England

Serial distraction burglar William Vinson jailed

William Vinson
Image caption Vinson asked for 77 further offences to be taken into consideration

A prolific distraction burglar who targeted elderly victims across central southern England has been jailed.

William Vinson, 59, from Oxfordshire, admitted 11 burglaries but asked for a further 90 to be taken into account.

He carried out offences in Oxfordshire, Wiltshire, Berkshire, Buckinghamshire, Northamptonshire, Gloucestershire, Warwickshire and Leicestershire.

He was jailed for nine years. One of his victims, from Oxfordshire, said she was now "terrified" to go out at night.

Sylvia, 77, who did not want to give her surname, said Vinson told her he was from the electric board and asked to see a bill before following her into her home in March 2010.

She said: "He'd just taken everything out of my bag.

"I walked towards him, which I shouldn't have done, and he threw my bag at me and smacked me in the face with it and ran off.

"I chased after him but I only got to the second bungalow and collapsed, he was gone."

'Utterly contemptible'

Vinson had stolen £500 in cash and a number of personal items, including treasured photographs of Sylvia's husband and family.

Vinson, of Cotswold Terrace, Chipping Norton, admitted 11 charges between October 2010 and November last year.
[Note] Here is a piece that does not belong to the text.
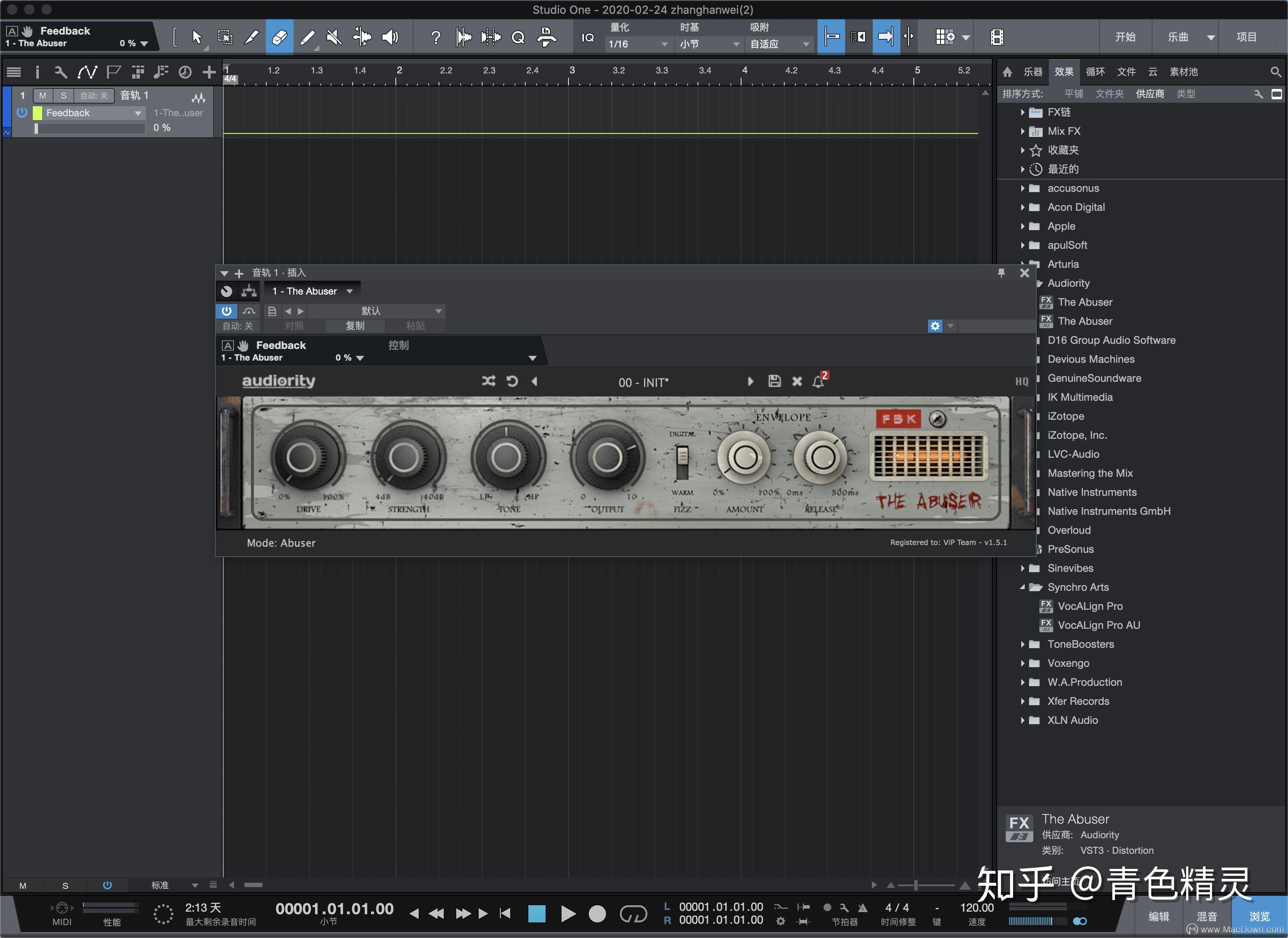Select the Mute tool in the toolbar
This screenshot has height=938, width=1288.
tap(334, 37)
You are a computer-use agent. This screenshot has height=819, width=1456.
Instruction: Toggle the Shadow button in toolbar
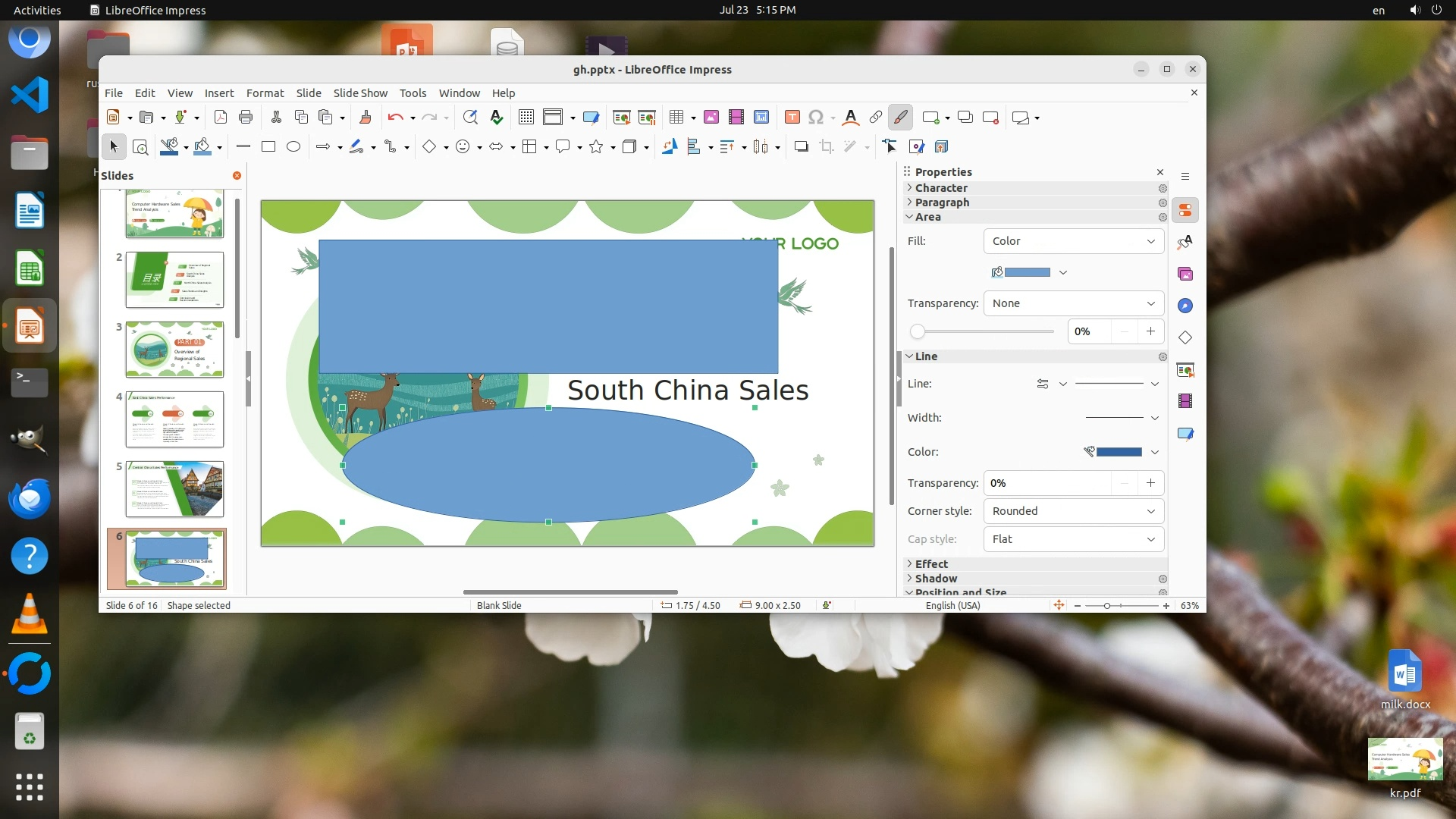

He asked for 90 other offences to be taken into consideration when he appeared at Oxford Crown Court.

The operation to catch Vinson was led by detectives from Thames Valley Police (TVP) in partnership with Wiltshire Police and the national distraction burglary unit.

Det Insp Mark Johns, from TVP, said: "The type of crime carried out by William Vinson is utterly contemptible and among the most upsetting for victims to come to terms with.
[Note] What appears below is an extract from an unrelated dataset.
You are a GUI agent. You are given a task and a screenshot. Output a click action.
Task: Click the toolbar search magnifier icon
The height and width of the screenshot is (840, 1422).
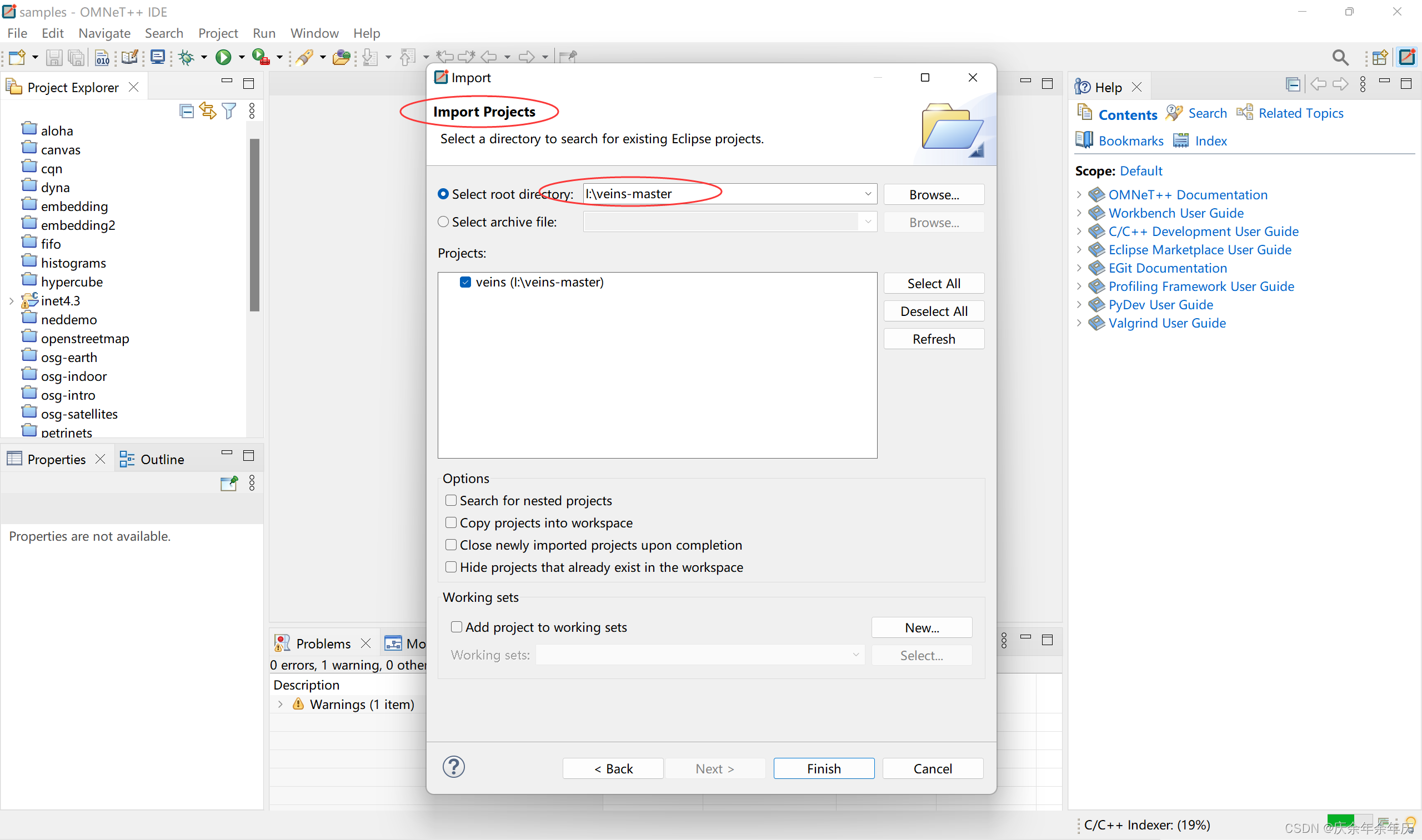1340,57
"He targeted the most vulnerable people in society, pretending to be a new friendly neighbour or a workman from one of the utility services in order to gain their trust.

"Once he had done so, he stole cash and valuables, destroying lives and causing distress and misery in order to benefit himself."

Detectives described Vinson as a "coward" because a large number of his attempted burglaries were foiled when he was "scared off" when the victim refused to open the door or called a neighbour or relative.

When Vinson was convicted, Recorder Andrew McCooey said: "You are a vile, despicable person preying on these vulnerable victims.

"Goodness knows what untold damage you have done to these people."